Diameters: For CT mean±SD was 6.31±0.43, for SMA mean±SD was 6.37±0.43 and for IMA mean±SD was 3.67±0.53 (Table/Fig 10).
The diameters of CT, SMA and IMA at their origin were more in males as compared to females of same age group, as p-value for CT, SMA and IMA was <0.05, <0.04 and <0.001, respectively (Table/Fig 11).
Anatomic variations in the origin and course of branches of abdominal aorta should be taken into consideration during abdominal investigations and operative procedures because many complications can be avoided (9). In the present study, the most common origin of CT, SMA and IMA has been compared with previous studies is shown in (Table/Fig 12).
In present study, the most common level is T12 (44.33%) which is considered normal and the remaining levels of vertebrae (55.67%) are considered variations while in Mokhasi V et al., study in South Indian the origin of CT at T12 (64%) and there is remarkable differences in the origin of CT in relation to T12 vertebra (7). In Wamanrao MU and Ramakrishna KY study on West Indian population, the most common origin of CT was at the level of L1 vertebra (9). In a study by Fatafthah J et al., in Jordan, the most common origin of CT was at the level of intervertebral disc between T12-L1 vertebra (10). Ugurel MS et al., in his study reported 1% absence of CT (11). In the present study there was no case of absence of CT. In present study, the most common level of origin of SMA was at the level of L1 vertebra 64% and the most common level is L1 (64%) which is considered normal and the remaining level of vertebrae (36%) are considered variations. In the case of IMA, most common origin was found at the level of L3 vertebra 68.67% which is slightly close to Mokhasi V et al., study in which IMA was at level of L3 vertebra (76%).
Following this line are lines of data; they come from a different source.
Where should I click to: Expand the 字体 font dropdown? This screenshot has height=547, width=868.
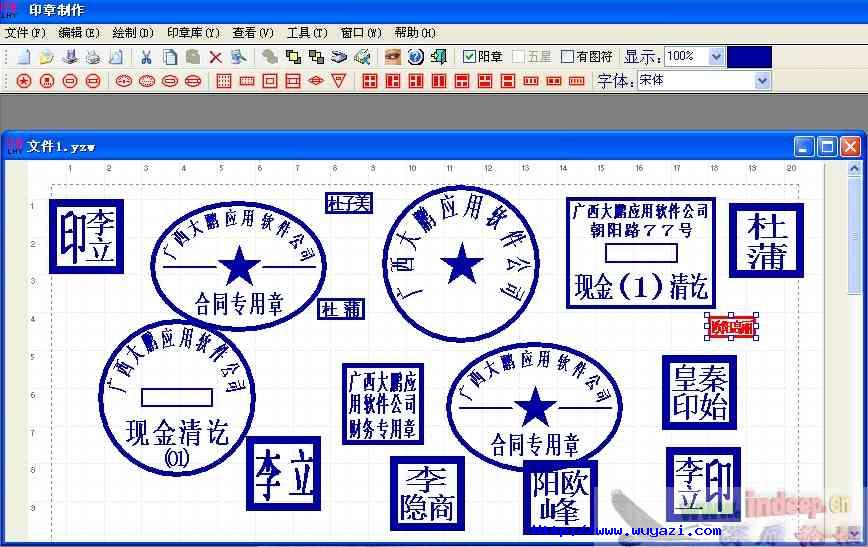point(763,81)
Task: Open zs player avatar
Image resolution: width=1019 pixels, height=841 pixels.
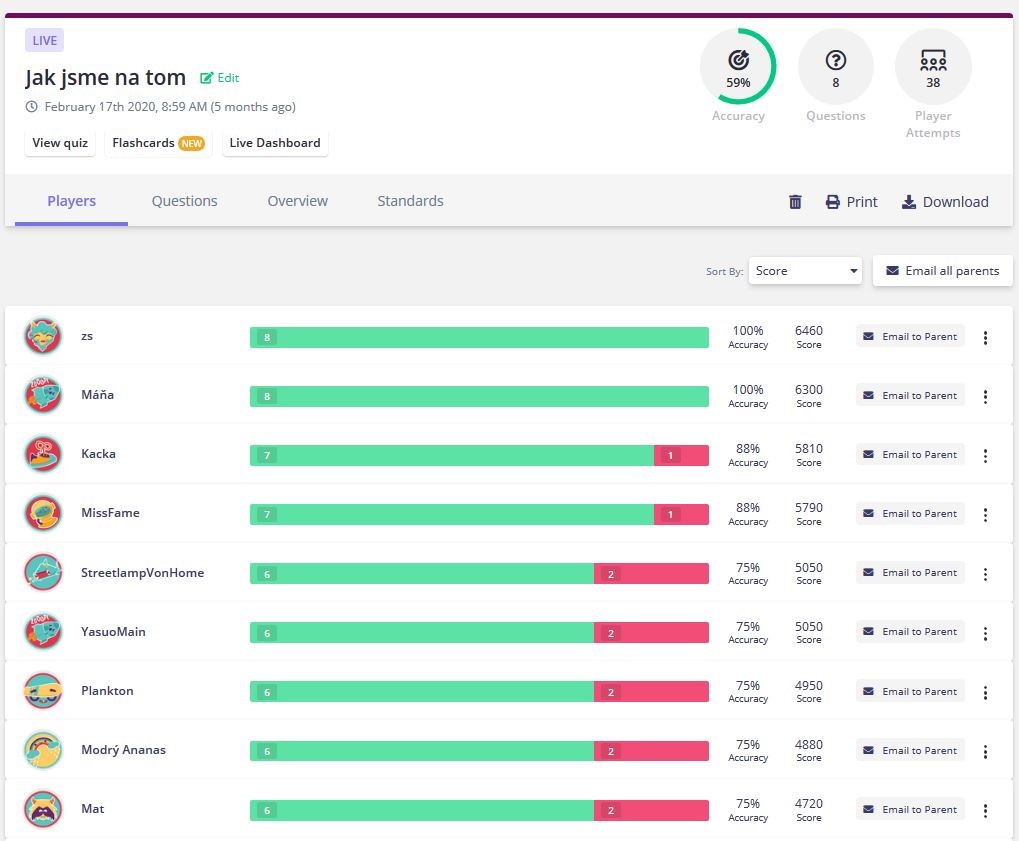Action: click(x=43, y=336)
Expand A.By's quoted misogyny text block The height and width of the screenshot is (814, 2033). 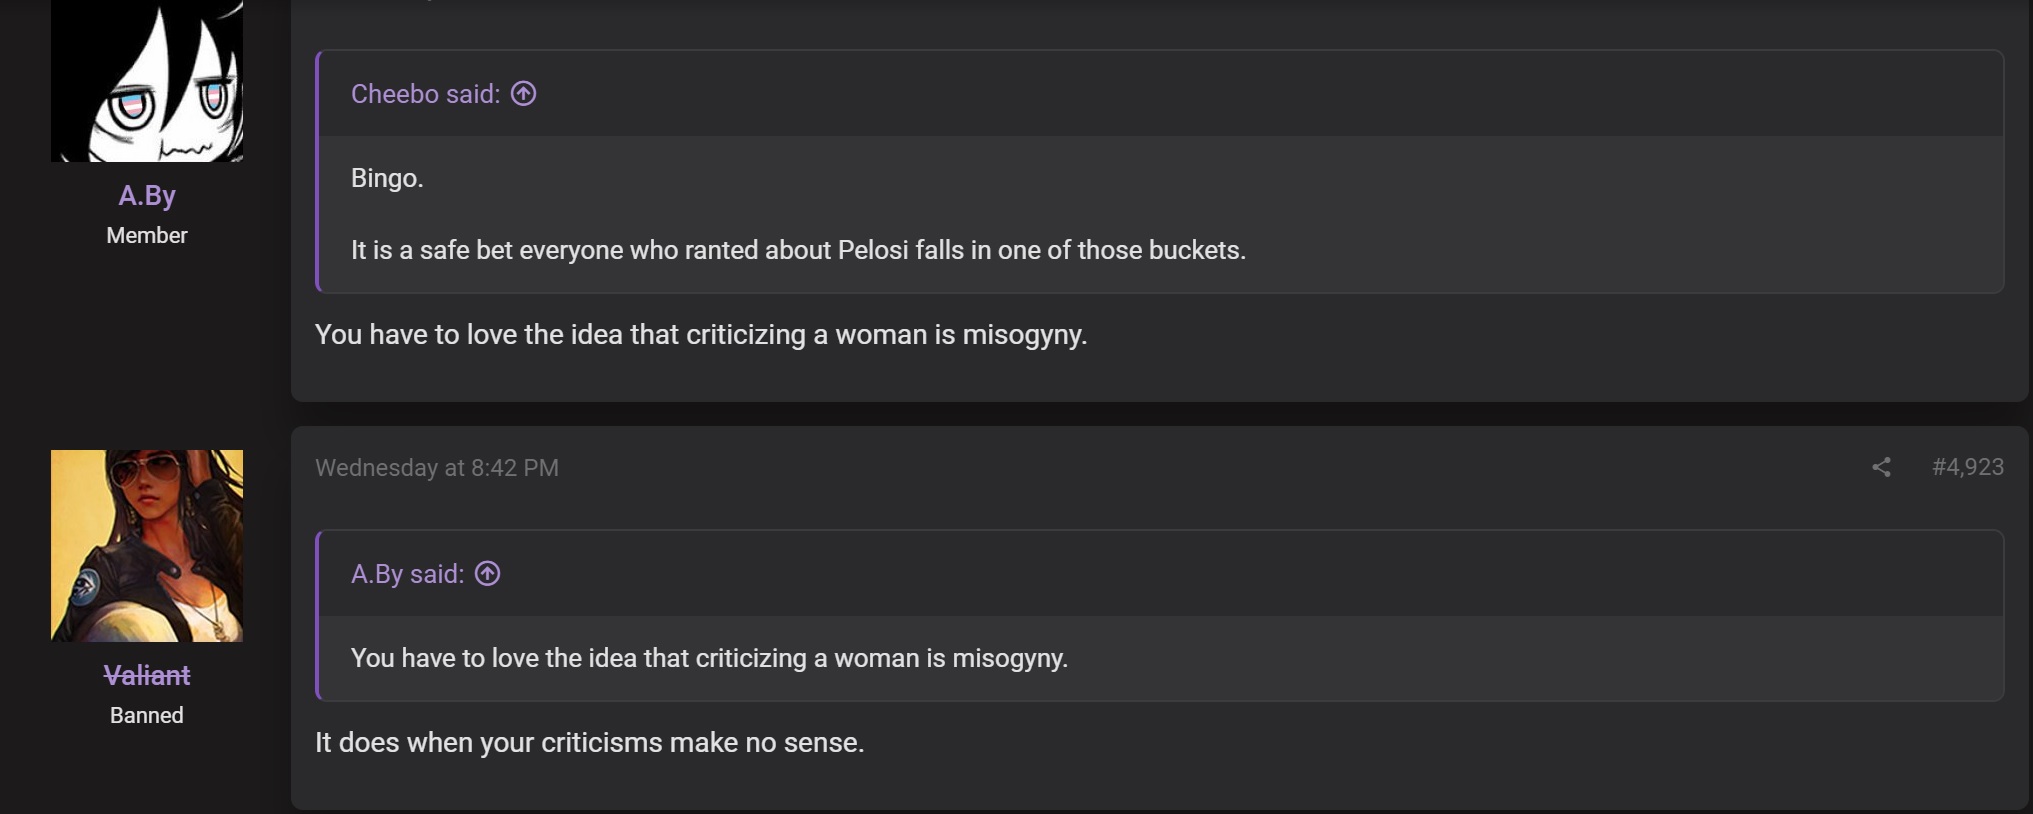coord(709,658)
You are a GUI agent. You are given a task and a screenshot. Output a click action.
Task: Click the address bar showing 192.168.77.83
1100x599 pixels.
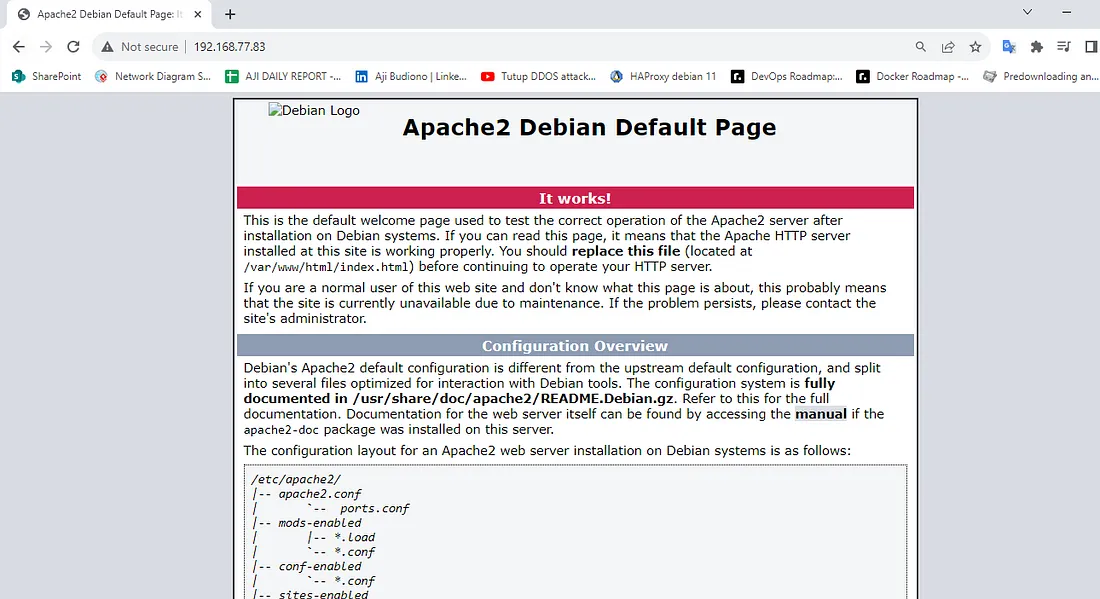pos(500,47)
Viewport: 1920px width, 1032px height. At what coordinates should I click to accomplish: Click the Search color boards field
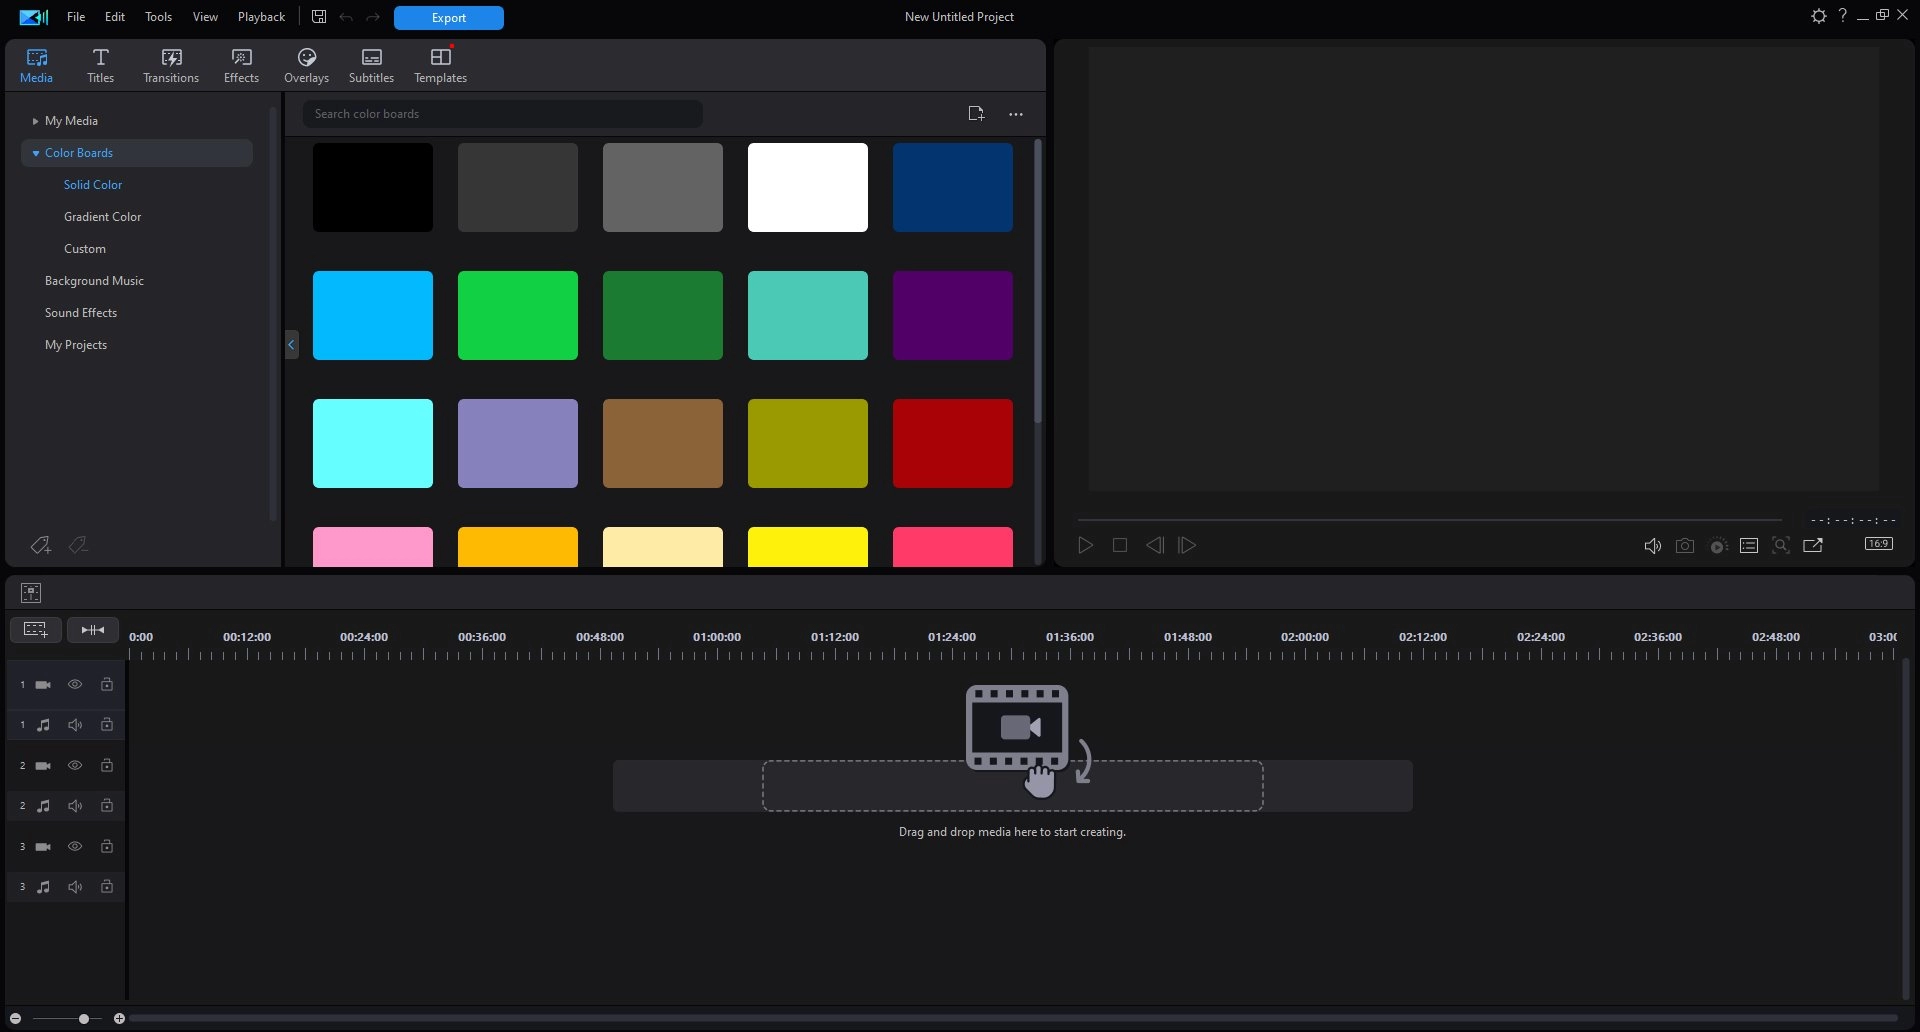point(502,114)
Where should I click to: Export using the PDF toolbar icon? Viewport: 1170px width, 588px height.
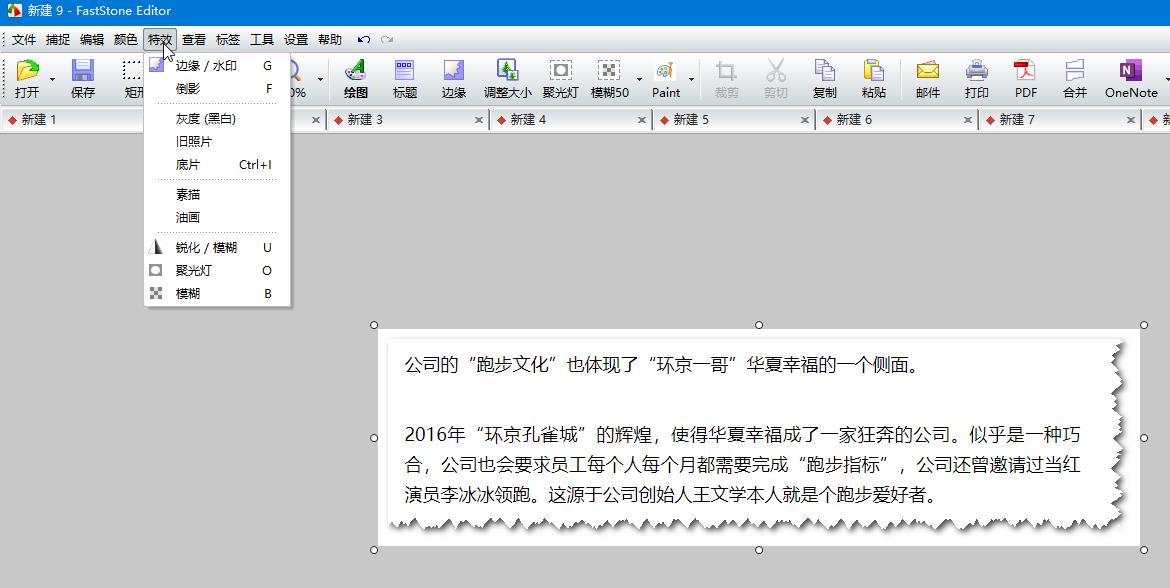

Another finding in the present study was that the vertebral level of origin of CT, SMA and IMA had correlation with each other as Pearson’s correlation coefficient was significant at the level of 0.01 (2-tailed).
Diameter: It was observed in the present study that the diameter of CT, SMA and IMA had shown regular increase in the age groups 1-5 (21-70 years) and there was decrease in age groups 6-7 (71-90 years). An increase in the diameter with increasing age can be explained on the basis of blood pressure changes taking place in the arteries and decrease after 71 years of age, may be due to regressive changes taking place in anatomy of arteries. These are the assumptions, but further studies on diameter should be done to find the exact reason, of this type of changes with age.
Limitation(s)
In CT scans of abdomen, pressure of visceral organs on the vessels may affect measurements.
From the present study, it is concluded that variations exist in the level of origin of ventral branches of abdominal aorta in relation to vertebra. CT had shown more variations as compared SMA and IMA. Diameter of these branches was affected by gender and by advancing age. Knowledge of variations can be helpful to the clinicians in diagnosis of developmental clinical conditions and their treatment. These may help the surgeons, while planning abdominal surgeries and organ transplantations.
Authors are thankful to Dr. Anshul, Dr. Navdeep (Postgraduate students) in the Radiology Department for their contribution to complete the present study. Authors are also grateful to Mr. Jaspreet and Mr. Nirbhau radio technicians for their help in the present study.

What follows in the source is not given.